El coño de las ahogadas
El río corta la ciudad en dos mitades que mueren en una gangrena de iglesias románicas, cementerios, tabernas, conventos de monjas y conventos de momias. Por el puente, baja una corriente de plata oscura, como un inmenso sarcófago sobre el que flotan los cadáveres de las mujeres ahogadas. Las mujeres de mi ciudad se arrojan al río, con ruedas de molino atadas al cuello, y mueren entre el légamo habitado de carpas y residuos de las fábricas. Al cabo de un tiempo, sus cadáveres corrompidos suben a la superficie, en un ascenso lento, entorpecido de algas, que finalmente las devuelve al aire. Los cadáveres de las mujeres se deslizan por el agua del río, como ataúdes silenciosos, hasta que algún pescador se apiada de ellos y los engancha con el anzuelo y los atrae a la orilla, donde suelen enredarse entre los juncos y las espadañas. Cada vez que alguien rescata el cadáver de una mujer, se organiza un revuelo de sirenas y coches celulares y ambulancias inútiles. El cadáver de la ahogada, sobre la orilla, congrega a una multitud de curiosos que acuden allí para presenciar el rescate y aspirar el olor verde de la muerte. Como no tengo espacio para describir el proceso de corrupción que sigue un cuerpo inmerso en el agua (a los interesados los remito a El misterio de Marie Roget, de Edgar Allan Poe, mezcla de relato y atestado policial), me centraré en los efectos sobre el coño, que es el motivo que me trae a este libro, único catálogo verídico que hasta la fecha se ha escrito sobre el particular.

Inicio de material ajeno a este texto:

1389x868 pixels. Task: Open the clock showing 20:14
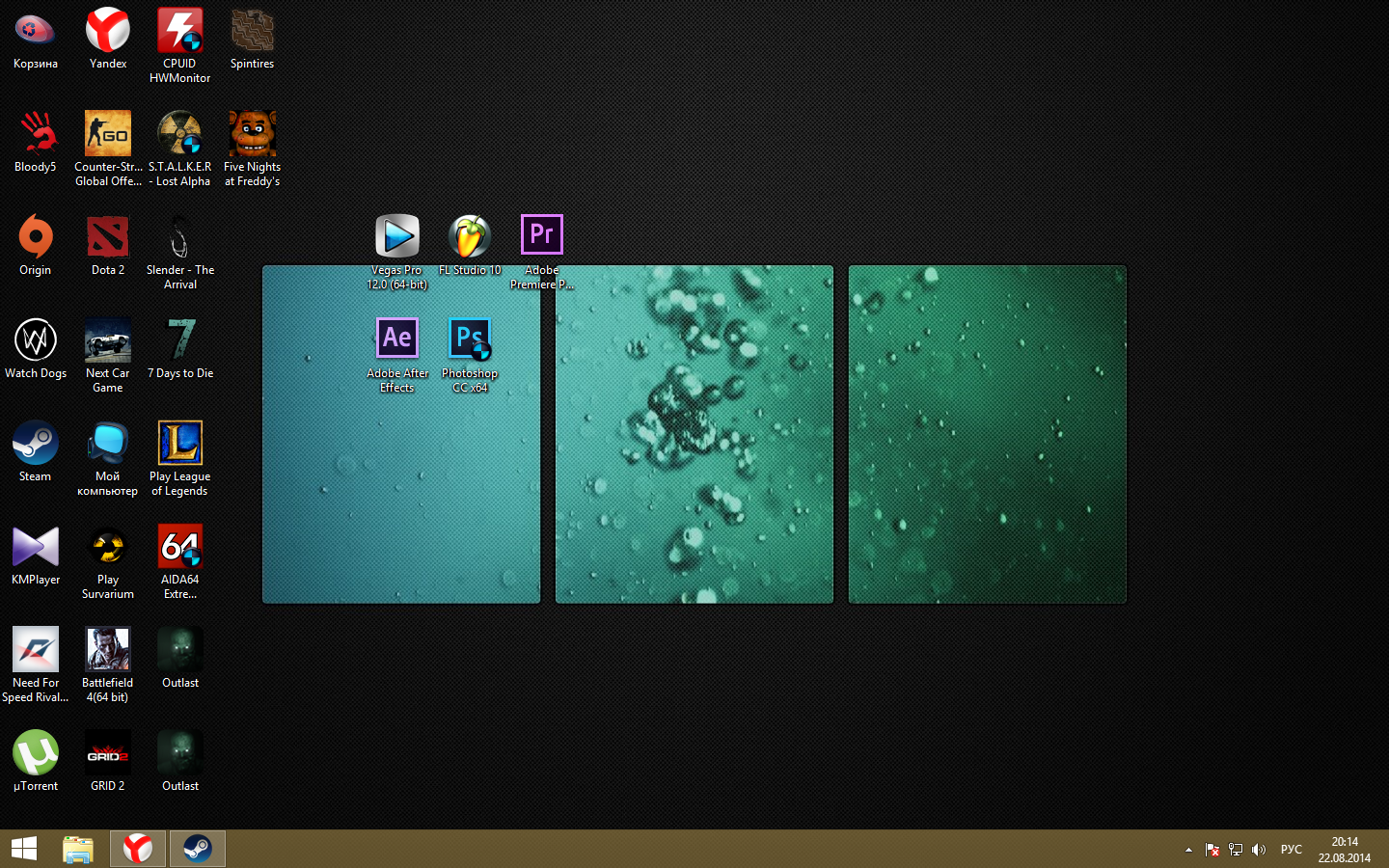coord(1345,850)
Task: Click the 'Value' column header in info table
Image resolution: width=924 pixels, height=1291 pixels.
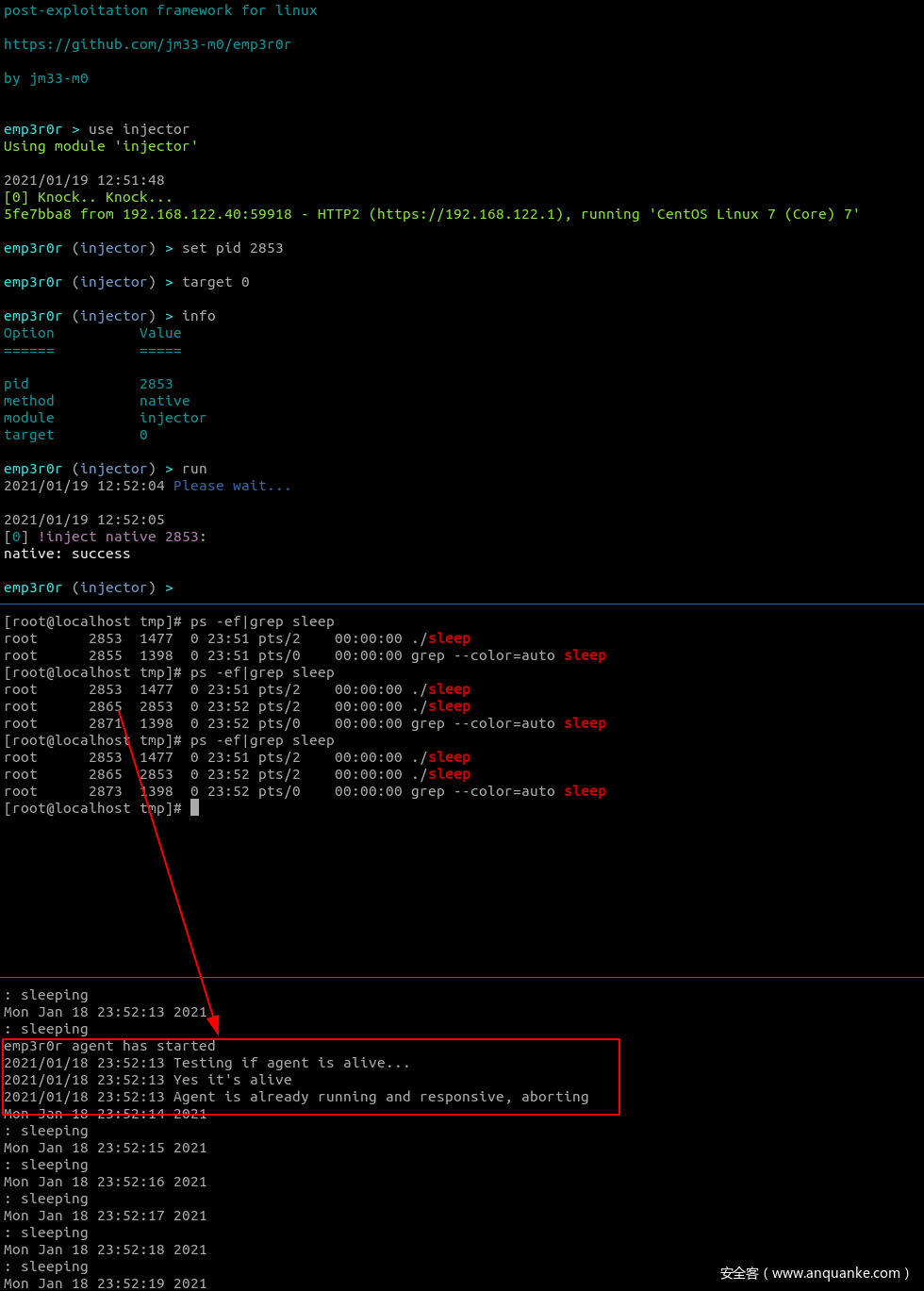Action: point(160,333)
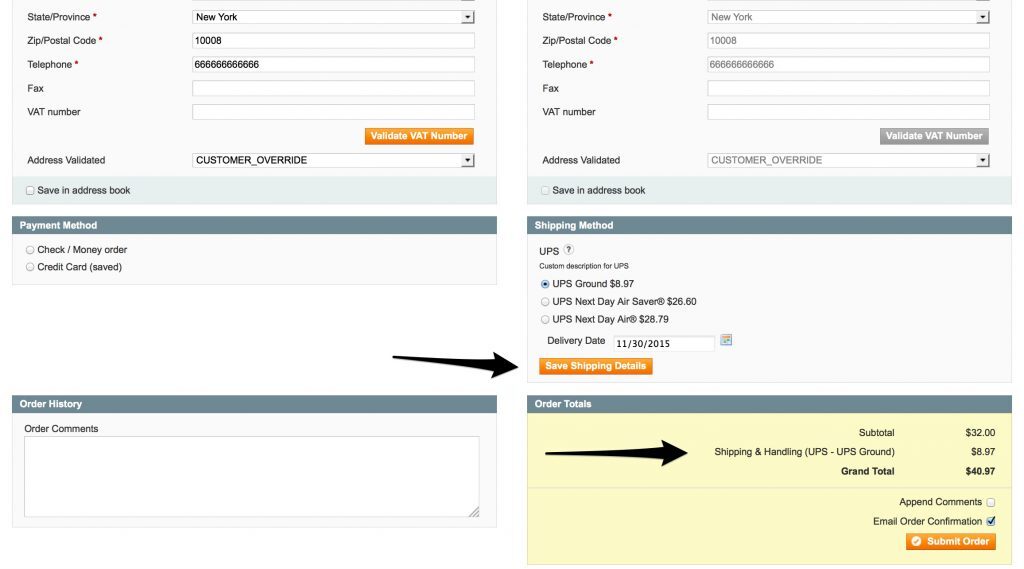The image size is (1024, 569).
Task: Submit the order
Action: (x=950, y=541)
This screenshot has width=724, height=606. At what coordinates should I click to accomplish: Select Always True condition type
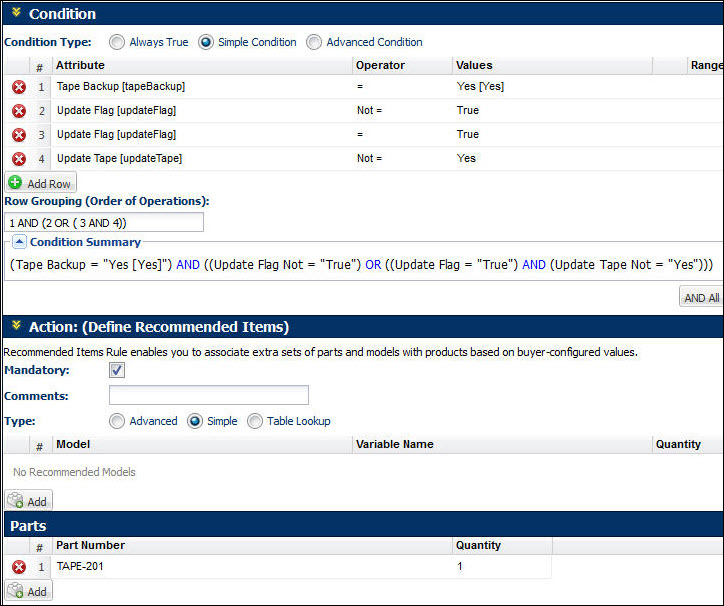tap(117, 42)
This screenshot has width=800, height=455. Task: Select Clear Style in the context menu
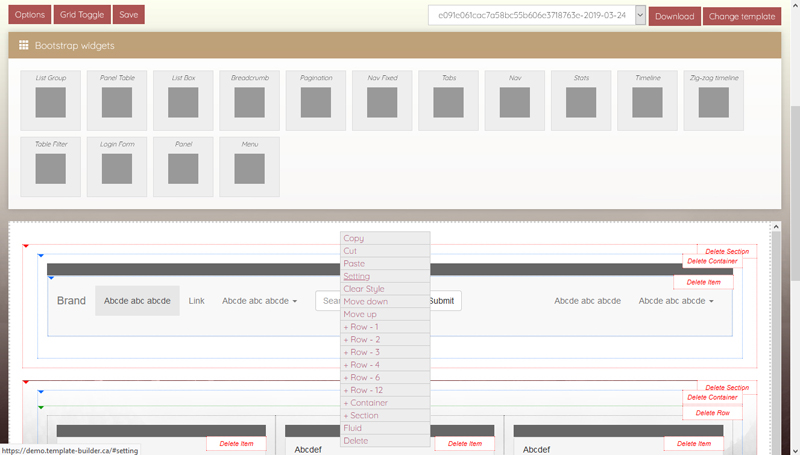[365, 289]
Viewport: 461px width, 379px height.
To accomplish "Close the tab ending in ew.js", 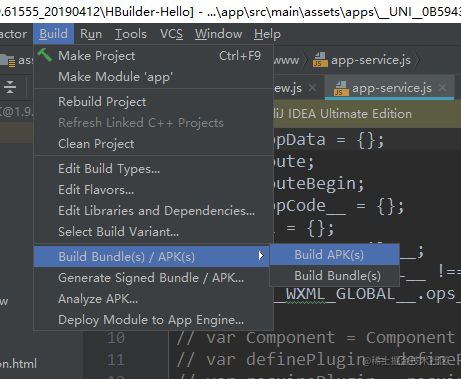I will point(312,88).
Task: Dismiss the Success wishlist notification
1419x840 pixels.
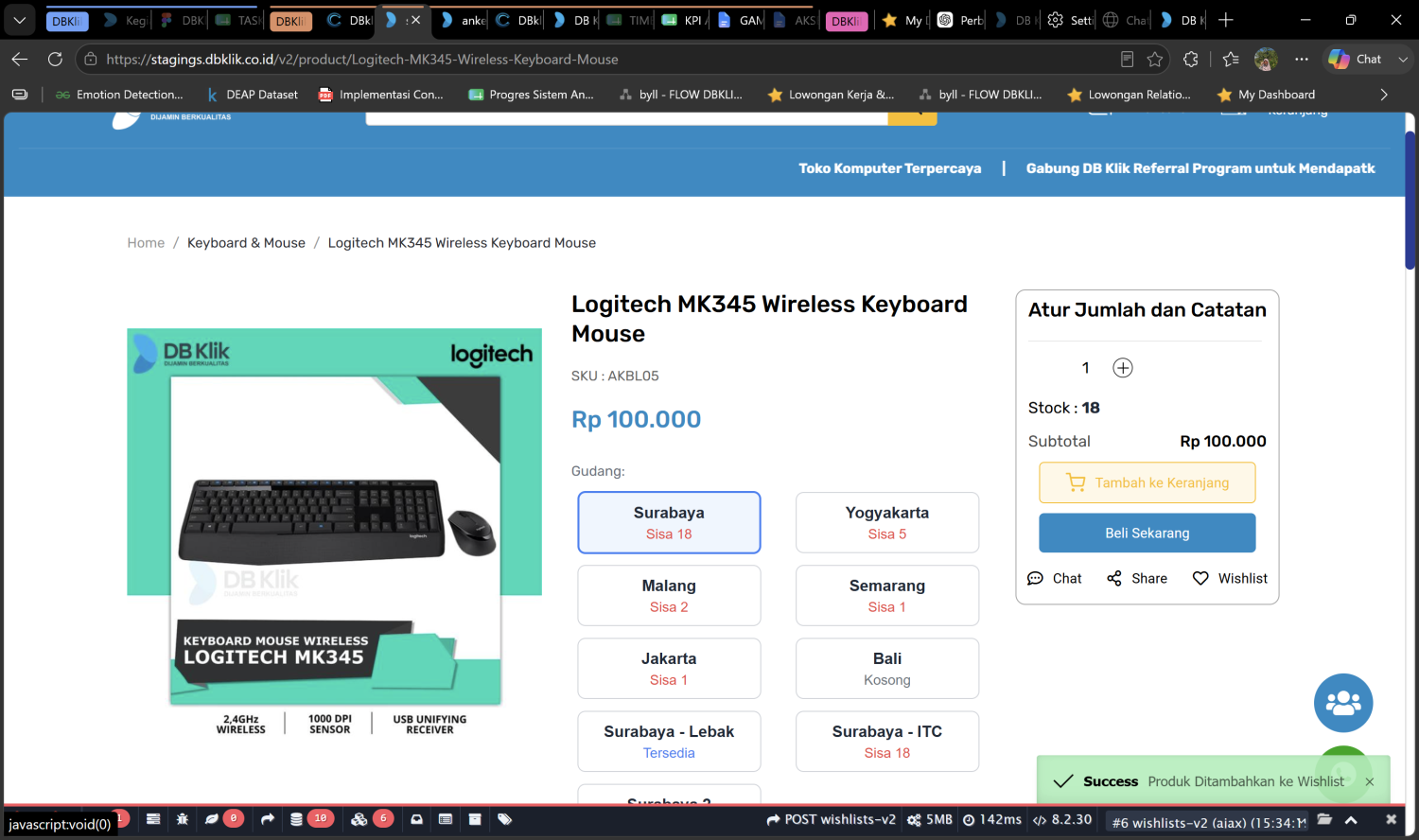Action: tap(1370, 781)
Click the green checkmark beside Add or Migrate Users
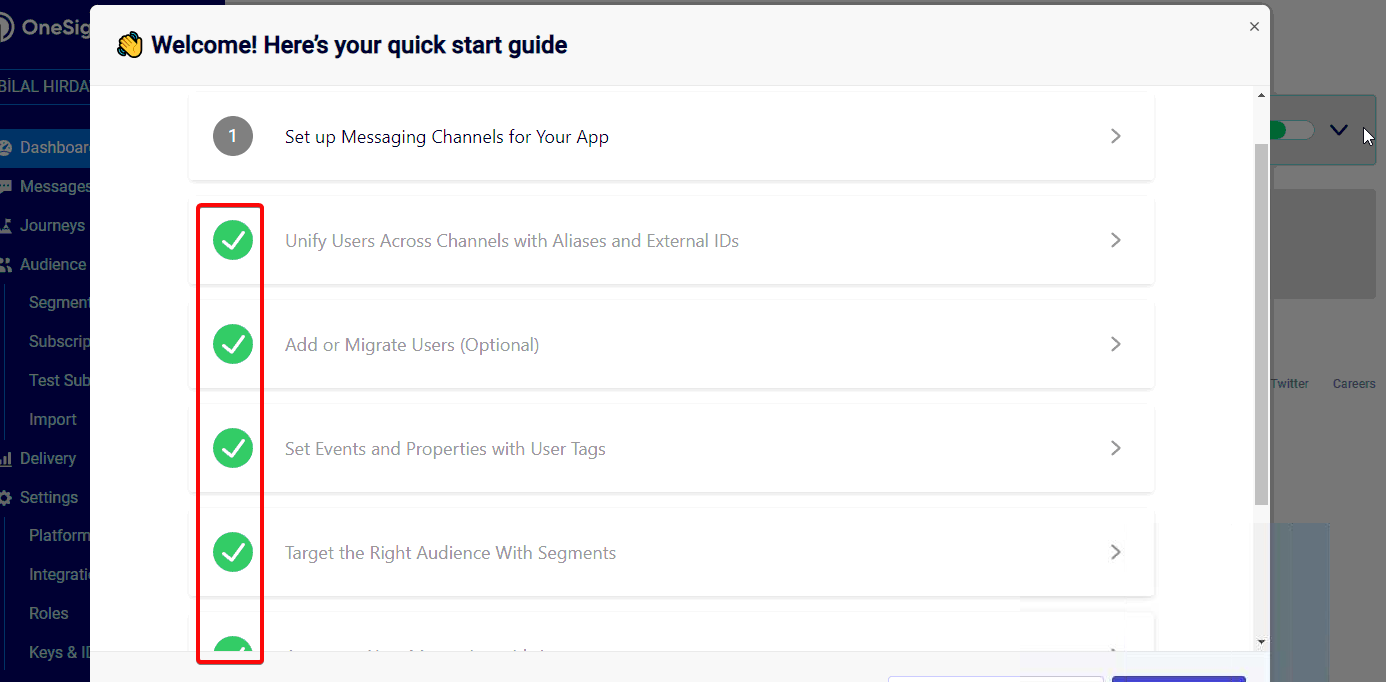The height and width of the screenshot is (682, 1386). tap(233, 344)
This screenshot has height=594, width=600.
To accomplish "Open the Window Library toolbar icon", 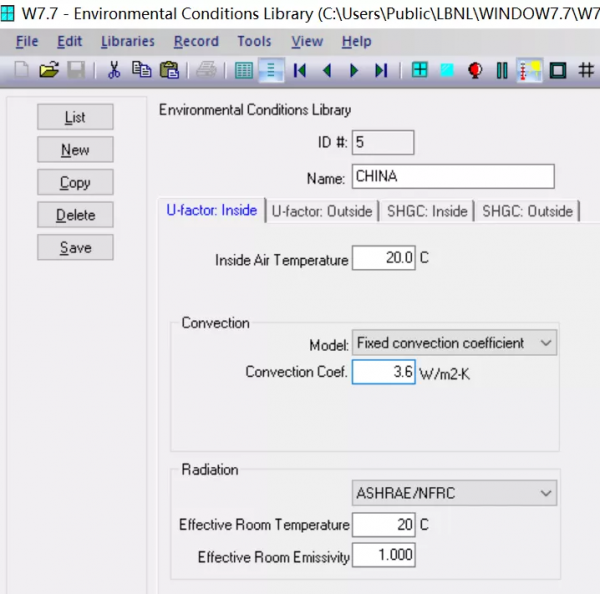I will [420, 70].
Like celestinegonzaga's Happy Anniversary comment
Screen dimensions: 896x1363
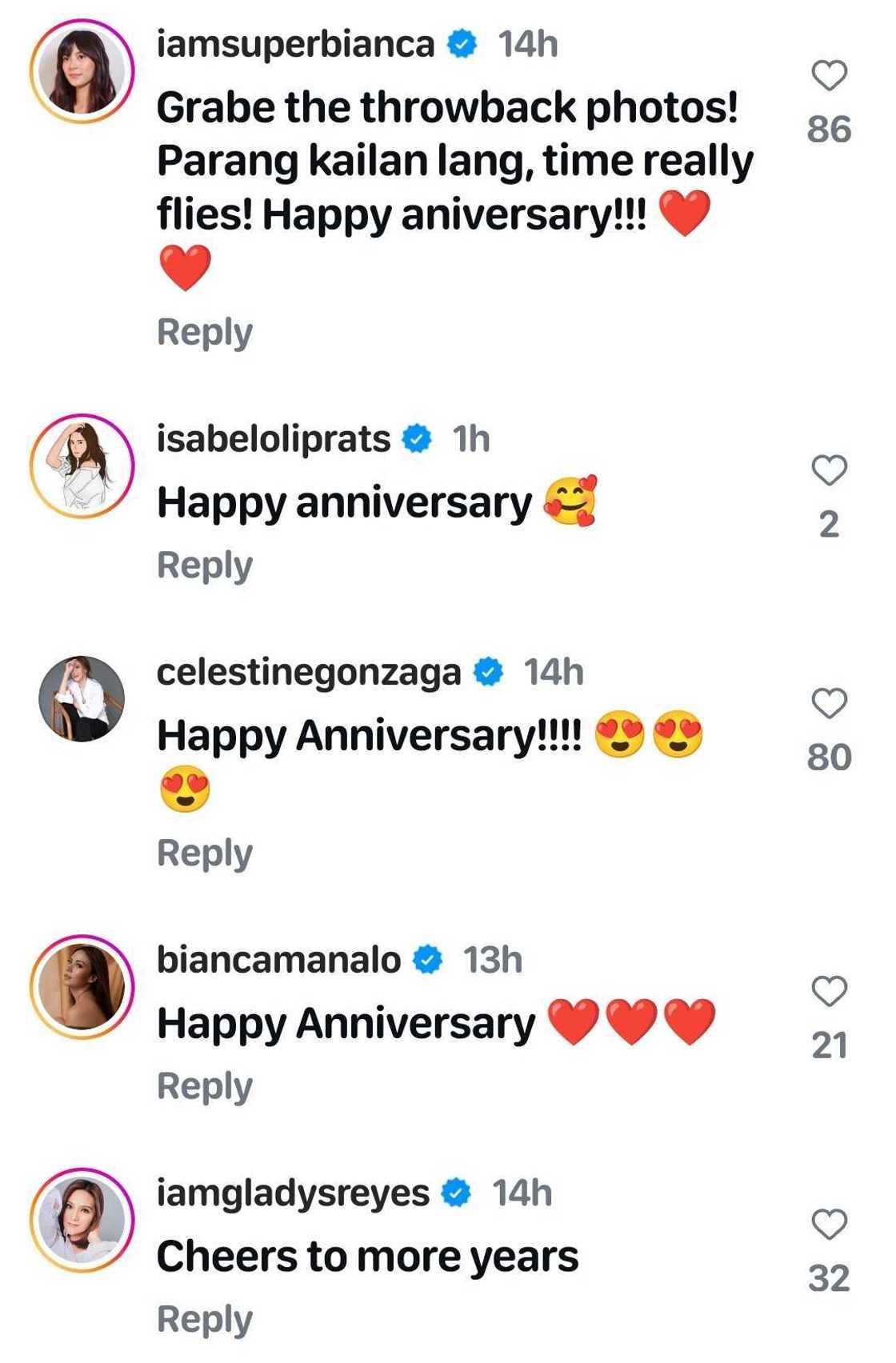829,704
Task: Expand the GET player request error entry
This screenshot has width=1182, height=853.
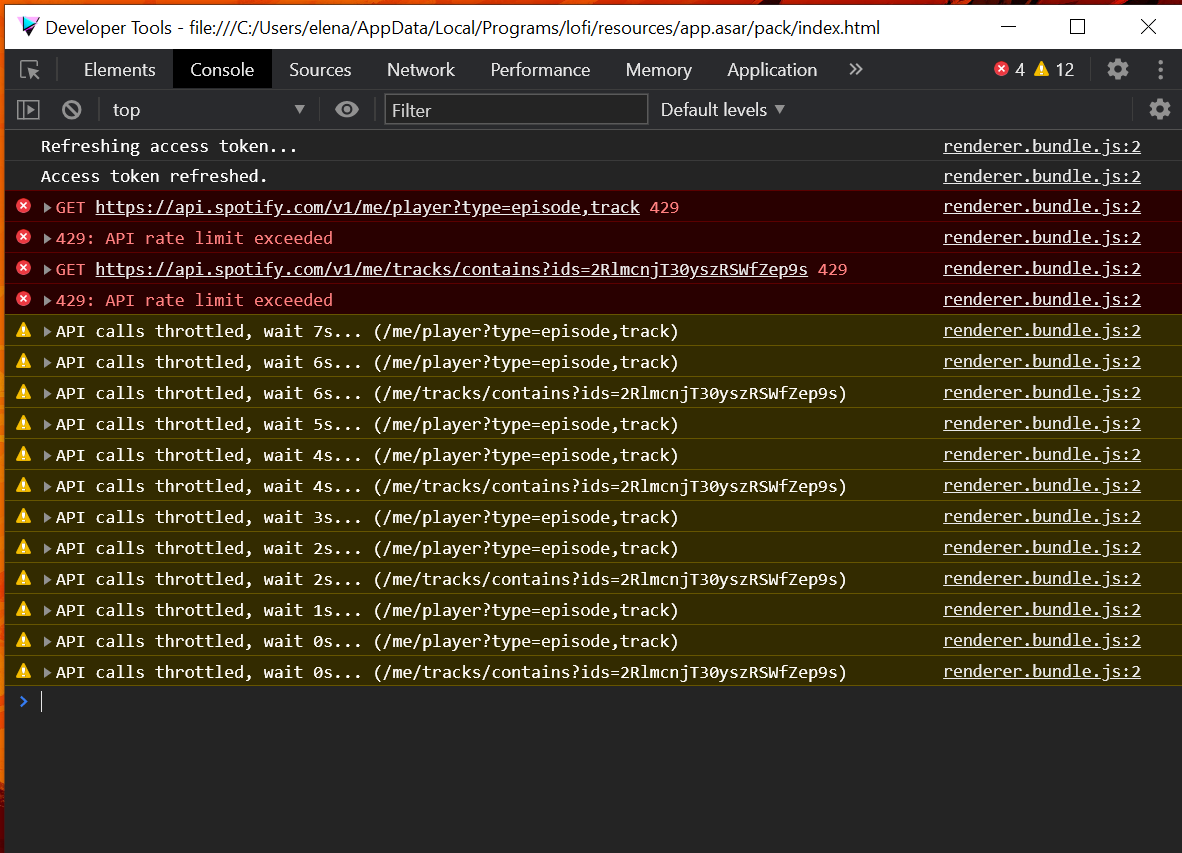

Al coño de las ahogadas, en principio, se le arrugan los labios, como suele ocurrir con las yemas de los dedos cuando dilatamos nuestro baño. Después de las arrugas, viene la hinchazón: el coño, dentro del agua, y aunque su dueña lleve muerta varios días, menstrúa por última vez, pero el alud de sangre que baja por el útero, al mezclarse con el agua fría de las profundidades del río, se coagula y forma un amasijo más o menos redondo, como un hijo póstumo, que dilata la vulva. Tan pronto como ese coágulo empieza a pudrirse y a desprender monóxido de carbono y otros gases fétidos, el coño de las ahogadas atrae a todas las faunas del río, como un cebo que anula cualquier otro cebo de los alrededores (por eso los pescadores que pescan en un río prolífico de cadáveres suelen volverse de vacío), y recibe las correspondientes dentelladas, sobre todo por parte de los lucios, peces voraces por antonomasia. Al coño de las ahogadas, mientras tanto, se le ha caído el vello púbico, pero su ausencia es suplida por algas y otras plantas gimnospermas, que depositan allí su semilla y alfombran el coño con una túnica de verdín. El coño de las ahogadas, después de los quince primeros días de inmersión, cobra un color azul cobalto, como de pescadilla congestionada, con irisaciones de nácar; es entonces cuando, descompuestos sus tejidos celulares, hinchado como un globo aerostático, emprende su ascenso a la superficie, acompañado por lo general de su propietaria. El coño de las ahogadas, al sol de la mañana, tiene vislumbres de joya acuática, y escamosidades de celacanto o pez fósil. Una vez depositado en tierra firme, y convenientemente limpio, puede conservarse entre bolas de naftalina y emplearse como amuleto.
Por el río se deslizan los coños de las ahogadas, rielando a la luz de la luna. Las dos mitades de la ciudad mueren en una gangrena de iglesias románicas, cementerios, tabernas, conventos de monjas y conventos de momias.